(Work to complete):
Copy out the lines from the line with "Open the More places list" up to and including the line with "point(49,334)", reproducing each one exactly.

(Extracted material):
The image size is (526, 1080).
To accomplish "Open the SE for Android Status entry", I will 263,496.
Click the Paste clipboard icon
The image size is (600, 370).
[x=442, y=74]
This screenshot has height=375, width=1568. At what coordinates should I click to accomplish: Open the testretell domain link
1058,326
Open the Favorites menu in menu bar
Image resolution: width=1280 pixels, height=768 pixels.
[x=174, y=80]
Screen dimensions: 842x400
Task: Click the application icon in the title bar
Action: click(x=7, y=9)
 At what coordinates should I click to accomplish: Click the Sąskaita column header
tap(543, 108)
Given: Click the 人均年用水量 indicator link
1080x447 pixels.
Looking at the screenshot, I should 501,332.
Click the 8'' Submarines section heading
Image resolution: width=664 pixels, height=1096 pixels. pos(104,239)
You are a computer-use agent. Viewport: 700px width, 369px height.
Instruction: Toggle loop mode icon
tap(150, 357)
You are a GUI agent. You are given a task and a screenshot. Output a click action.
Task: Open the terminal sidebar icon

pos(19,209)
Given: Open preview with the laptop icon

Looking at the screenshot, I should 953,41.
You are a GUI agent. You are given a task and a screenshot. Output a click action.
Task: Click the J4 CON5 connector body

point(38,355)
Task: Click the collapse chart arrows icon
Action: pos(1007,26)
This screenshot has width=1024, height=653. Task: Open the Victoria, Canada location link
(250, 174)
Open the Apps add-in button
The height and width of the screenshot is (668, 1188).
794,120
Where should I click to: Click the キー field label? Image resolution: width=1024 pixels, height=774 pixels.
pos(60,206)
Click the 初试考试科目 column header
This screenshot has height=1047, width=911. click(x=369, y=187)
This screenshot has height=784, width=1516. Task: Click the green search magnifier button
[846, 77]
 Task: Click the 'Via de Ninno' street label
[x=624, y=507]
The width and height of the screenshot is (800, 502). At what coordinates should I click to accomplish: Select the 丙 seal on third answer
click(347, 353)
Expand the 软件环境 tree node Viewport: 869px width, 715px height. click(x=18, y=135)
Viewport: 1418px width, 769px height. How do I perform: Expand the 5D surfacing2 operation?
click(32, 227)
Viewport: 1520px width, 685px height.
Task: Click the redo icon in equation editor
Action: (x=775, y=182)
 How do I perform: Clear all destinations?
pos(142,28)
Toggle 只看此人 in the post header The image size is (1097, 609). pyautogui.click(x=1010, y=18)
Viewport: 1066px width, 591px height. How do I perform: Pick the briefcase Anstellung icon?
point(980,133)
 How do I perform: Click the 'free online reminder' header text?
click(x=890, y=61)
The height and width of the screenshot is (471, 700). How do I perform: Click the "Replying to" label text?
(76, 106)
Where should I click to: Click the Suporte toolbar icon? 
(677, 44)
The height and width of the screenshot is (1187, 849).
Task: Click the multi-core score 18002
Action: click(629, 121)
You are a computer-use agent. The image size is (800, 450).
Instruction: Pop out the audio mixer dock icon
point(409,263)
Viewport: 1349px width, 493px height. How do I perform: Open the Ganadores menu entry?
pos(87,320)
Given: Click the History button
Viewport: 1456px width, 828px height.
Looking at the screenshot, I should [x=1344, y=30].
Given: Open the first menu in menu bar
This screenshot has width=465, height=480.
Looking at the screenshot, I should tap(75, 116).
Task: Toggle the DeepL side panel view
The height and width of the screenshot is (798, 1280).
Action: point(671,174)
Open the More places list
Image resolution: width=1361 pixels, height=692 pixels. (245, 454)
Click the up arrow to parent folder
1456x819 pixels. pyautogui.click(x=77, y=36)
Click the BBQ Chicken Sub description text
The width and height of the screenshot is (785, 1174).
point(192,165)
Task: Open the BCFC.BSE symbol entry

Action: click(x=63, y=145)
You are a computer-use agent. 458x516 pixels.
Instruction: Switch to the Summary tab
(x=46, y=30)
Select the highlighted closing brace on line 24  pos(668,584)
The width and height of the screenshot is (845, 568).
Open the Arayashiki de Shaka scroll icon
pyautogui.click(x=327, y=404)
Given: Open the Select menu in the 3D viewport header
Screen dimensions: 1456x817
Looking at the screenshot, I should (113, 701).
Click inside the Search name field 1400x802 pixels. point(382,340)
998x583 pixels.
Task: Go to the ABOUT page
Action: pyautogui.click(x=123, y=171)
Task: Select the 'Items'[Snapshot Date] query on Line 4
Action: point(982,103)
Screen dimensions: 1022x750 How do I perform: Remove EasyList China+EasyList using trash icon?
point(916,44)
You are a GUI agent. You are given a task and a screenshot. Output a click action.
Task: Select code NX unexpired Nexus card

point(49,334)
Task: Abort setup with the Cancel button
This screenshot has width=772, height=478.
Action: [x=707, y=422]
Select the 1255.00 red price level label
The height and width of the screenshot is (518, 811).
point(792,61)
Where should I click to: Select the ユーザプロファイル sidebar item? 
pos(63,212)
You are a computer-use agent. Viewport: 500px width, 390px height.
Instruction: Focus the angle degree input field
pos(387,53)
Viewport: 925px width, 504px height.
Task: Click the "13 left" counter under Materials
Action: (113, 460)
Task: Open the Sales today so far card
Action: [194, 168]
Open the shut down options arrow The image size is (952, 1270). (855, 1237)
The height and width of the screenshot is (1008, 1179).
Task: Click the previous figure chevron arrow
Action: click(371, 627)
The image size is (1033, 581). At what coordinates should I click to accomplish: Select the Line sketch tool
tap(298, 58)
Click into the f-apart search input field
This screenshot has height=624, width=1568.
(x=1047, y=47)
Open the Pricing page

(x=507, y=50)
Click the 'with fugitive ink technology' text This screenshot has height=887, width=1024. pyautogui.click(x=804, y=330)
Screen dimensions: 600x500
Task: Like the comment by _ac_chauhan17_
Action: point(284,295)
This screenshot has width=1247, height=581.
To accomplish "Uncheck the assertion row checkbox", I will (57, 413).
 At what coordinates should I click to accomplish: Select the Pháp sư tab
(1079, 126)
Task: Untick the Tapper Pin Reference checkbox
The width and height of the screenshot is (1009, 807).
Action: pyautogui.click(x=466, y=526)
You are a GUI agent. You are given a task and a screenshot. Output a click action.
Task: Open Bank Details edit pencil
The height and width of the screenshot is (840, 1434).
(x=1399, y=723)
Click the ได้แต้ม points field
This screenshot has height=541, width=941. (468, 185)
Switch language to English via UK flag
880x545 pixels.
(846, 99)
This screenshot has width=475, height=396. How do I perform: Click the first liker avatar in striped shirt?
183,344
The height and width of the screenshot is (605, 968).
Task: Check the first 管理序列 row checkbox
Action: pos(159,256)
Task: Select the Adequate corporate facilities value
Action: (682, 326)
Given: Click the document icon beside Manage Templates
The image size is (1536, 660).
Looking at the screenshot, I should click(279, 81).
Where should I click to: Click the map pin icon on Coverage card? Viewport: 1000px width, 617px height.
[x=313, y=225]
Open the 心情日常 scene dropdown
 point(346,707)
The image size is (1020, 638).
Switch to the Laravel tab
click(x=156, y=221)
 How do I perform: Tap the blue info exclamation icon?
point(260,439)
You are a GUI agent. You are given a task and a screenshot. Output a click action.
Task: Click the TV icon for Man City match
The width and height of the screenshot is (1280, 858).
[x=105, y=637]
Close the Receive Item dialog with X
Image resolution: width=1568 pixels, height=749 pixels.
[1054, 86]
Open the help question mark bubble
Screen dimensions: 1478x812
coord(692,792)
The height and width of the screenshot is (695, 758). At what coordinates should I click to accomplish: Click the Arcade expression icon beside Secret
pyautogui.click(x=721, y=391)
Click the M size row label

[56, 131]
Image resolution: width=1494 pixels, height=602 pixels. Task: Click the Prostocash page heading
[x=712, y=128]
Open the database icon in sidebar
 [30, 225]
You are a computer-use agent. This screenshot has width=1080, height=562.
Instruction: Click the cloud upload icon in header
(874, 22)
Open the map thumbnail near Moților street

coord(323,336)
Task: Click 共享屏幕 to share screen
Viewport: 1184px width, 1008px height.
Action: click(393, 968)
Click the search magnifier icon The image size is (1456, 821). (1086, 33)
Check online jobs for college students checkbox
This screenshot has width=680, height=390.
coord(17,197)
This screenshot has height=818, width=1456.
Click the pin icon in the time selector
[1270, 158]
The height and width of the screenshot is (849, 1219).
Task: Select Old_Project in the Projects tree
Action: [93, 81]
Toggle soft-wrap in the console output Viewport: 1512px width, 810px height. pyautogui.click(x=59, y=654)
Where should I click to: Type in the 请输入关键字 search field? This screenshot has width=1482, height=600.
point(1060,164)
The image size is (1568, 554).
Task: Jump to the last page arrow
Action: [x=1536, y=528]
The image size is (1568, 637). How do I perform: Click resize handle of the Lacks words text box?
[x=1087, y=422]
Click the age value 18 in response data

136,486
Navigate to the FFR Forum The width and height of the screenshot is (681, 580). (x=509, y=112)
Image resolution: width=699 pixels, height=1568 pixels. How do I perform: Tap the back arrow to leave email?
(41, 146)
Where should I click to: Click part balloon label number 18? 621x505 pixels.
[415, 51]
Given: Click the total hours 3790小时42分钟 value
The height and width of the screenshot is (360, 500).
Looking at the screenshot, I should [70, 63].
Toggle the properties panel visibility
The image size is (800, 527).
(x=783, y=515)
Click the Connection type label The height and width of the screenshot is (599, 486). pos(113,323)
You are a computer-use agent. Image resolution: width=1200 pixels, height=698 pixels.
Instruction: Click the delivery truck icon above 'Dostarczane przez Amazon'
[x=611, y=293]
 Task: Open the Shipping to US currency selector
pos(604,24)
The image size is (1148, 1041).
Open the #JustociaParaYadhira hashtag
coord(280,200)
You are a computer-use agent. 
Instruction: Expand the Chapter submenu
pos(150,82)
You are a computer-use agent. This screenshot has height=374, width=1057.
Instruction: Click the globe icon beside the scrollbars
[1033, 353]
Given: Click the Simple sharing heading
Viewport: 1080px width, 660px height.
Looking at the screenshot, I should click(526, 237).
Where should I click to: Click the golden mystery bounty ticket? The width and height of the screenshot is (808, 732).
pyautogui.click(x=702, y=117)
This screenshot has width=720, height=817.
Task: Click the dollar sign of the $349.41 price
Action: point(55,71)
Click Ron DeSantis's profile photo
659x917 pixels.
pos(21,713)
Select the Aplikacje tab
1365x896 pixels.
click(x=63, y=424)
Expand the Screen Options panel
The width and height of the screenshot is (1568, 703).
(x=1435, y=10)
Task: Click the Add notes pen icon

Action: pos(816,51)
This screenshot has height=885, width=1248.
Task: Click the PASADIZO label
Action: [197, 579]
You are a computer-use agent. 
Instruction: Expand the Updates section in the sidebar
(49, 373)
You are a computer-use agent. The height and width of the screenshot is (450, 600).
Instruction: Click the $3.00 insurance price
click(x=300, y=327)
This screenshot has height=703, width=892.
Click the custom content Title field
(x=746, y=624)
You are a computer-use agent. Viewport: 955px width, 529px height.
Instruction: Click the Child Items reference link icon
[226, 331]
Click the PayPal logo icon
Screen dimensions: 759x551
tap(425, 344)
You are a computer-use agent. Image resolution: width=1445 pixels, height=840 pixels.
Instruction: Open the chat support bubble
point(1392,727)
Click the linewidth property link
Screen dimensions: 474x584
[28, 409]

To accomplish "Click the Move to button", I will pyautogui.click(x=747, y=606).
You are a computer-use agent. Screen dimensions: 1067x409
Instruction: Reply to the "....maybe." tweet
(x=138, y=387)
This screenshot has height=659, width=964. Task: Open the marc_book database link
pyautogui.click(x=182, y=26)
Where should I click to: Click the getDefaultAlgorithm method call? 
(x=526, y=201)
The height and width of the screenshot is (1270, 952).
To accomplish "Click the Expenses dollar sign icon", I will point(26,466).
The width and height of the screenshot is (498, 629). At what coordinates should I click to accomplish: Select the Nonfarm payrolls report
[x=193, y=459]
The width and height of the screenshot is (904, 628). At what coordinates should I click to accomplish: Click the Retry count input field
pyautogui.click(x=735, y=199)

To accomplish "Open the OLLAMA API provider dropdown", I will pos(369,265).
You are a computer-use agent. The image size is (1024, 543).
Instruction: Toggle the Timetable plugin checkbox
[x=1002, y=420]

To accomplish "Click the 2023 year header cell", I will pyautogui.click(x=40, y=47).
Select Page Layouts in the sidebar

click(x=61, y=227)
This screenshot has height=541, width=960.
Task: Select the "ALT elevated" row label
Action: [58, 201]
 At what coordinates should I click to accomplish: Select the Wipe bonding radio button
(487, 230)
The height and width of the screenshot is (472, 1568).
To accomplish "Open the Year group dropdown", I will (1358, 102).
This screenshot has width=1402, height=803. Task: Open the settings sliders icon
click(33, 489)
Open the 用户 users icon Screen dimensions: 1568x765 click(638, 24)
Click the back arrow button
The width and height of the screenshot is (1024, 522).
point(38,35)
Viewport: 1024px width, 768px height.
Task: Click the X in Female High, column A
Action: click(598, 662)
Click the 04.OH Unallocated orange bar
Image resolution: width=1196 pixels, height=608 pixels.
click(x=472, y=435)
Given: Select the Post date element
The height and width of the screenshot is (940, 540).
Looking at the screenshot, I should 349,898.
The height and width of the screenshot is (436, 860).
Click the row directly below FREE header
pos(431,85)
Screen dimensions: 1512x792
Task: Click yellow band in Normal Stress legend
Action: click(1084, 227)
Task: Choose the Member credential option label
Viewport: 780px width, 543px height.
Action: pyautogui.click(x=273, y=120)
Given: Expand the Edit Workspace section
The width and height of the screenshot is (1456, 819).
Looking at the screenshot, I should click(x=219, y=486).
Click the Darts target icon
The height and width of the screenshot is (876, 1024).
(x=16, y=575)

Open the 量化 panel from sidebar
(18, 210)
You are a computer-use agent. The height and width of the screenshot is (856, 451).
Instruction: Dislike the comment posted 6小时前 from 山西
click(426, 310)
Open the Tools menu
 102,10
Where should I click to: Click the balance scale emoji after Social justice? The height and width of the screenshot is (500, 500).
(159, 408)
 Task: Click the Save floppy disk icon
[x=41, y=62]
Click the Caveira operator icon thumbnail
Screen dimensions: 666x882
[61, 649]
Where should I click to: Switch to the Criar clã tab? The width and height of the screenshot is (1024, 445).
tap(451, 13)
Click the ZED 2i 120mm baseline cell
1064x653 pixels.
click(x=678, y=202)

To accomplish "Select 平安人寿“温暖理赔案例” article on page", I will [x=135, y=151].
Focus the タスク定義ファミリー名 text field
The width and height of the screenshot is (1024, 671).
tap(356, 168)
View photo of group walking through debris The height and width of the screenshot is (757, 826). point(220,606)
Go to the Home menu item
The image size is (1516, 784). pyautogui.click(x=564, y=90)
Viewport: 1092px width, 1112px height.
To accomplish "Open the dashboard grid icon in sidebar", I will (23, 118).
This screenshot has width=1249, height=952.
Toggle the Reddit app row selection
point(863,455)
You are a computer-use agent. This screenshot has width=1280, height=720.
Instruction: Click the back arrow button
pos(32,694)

(Response to the exercise):
Open the More places list
Image resolution: width=1361 pixels, height=692 pixels. (245, 454)
Click the up arrow to parent folder
1456x819 pixels. pyautogui.click(x=77, y=36)
Click the BBQ Chicken Sub description text
The width and height of the screenshot is (785, 1174).
point(192,165)
Task: Open the BCFC.BSE symbol entry

Action: click(x=63, y=145)
You are a computer-use agent. 458x516 pixels.
Instruction: Switch to the Summary tab
(x=46, y=30)
Select the highlighted closing brace on line 24  pos(668,584)
The width and height of the screenshot is (845, 568).
Open the Arayashiki de Shaka scroll icon
pyautogui.click(x=327, y=404)
Given: Open the Select menu in the 3D viewport header
Screen dimensions: 1456x817
Looking at the screenshot, I should (113, 701).
Click inside the Search name field 1400x802 pixels. point(382,340)
998x583 pixels.
Task: Go to the ABOUT page
Action: pyautogui.click(x=123, y=171)
Task: Select the 'Items'[Snapshot Date] query on Line 4
Action: point(982,103)
Screen dimensions: 1022x750 How do I perform: Remove EasyList China+EasyList using trash icon?
point(916,44)
You are a GUI agent. You are given a task and a screenshot. Output a click action.
Task: Select code NX unexpired Nexus card

point(49,334)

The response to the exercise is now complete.